Carcieri, however, did not explain what "under federal jurisdiction" meant, essentially leaving it up to the executive branch to decide. In response, the Obama administration developed a two-part test to determine whether a tribe meets the standard. M Opinion 37043, which was issued in 2014, formalized the two-part test.

"If the M Opinion is going to be vacated, my understanding," Baird said last month, "is that it is going to be replaced with regulations that will make it impossible -- nearly impossible -- for tribes to place its land in trust if they were recognized after 1934."

Jorjani's memo on Monday does not make reference to potential regulations. But his office notably did not attach the guidance he has drafted to the copy that was posted on the Solicitor's website.
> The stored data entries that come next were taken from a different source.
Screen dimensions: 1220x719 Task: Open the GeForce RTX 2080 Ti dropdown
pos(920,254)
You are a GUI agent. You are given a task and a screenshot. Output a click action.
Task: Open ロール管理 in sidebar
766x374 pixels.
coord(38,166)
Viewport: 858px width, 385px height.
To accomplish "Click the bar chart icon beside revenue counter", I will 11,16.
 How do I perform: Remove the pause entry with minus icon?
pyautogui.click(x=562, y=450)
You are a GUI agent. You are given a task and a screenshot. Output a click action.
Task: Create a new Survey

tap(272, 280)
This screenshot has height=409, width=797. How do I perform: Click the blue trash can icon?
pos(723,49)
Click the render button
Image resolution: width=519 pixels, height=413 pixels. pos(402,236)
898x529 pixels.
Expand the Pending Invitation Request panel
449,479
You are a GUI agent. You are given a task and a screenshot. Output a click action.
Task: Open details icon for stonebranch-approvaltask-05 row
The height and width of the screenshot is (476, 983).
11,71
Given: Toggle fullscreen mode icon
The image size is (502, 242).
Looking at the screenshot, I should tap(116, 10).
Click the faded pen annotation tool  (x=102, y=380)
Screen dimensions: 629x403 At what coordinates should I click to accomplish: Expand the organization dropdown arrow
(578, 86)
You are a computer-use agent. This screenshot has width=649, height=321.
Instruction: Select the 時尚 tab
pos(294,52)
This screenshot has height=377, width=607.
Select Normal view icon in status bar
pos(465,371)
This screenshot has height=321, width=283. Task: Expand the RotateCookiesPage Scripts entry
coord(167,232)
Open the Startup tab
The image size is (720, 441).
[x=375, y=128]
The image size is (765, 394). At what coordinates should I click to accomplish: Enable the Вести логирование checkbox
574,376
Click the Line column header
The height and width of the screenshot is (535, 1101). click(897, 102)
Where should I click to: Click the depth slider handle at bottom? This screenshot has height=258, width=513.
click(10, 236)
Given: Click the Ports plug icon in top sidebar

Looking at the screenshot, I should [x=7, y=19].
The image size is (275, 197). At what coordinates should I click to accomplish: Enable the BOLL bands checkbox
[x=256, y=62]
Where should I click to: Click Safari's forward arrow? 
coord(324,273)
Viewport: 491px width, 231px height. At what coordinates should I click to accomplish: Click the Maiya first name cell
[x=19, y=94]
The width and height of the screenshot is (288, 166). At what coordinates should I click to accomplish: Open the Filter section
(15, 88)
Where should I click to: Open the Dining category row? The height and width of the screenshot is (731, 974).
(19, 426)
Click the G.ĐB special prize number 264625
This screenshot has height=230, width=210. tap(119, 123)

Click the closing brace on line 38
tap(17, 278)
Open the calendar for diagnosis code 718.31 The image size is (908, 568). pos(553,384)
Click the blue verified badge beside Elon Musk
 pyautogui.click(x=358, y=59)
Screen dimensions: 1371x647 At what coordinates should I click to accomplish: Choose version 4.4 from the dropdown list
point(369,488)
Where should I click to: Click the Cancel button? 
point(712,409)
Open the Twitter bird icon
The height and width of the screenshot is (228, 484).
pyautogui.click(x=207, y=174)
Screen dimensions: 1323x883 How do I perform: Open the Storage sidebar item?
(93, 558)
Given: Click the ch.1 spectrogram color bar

One tribal advocate who works closely with the department was told that the guidance consists of an even lengthier analysis of the "under federal jurisdiction" test, the result being that it will indeed be harder for recently-recognized tribes to acquire lands.

Another advocate was more blunt about the latest action coming from the nation's capital. Chris Stearns, a citizen of the Navajo Nation, worked on Indian policy as a Congressional staffer. He was the first Native person to chair the Washington State Gambling Commission and recently became the first Native person to win a seat on the city council in Auburn, Washington.

Stearns called the withdrawal of the legal opinion "a terrible decision that makes it clearer than ever that the #Trump Administration stands against tribal self-determination, self-sufficiency, economic opportunity, and basic rights for tribal citizens."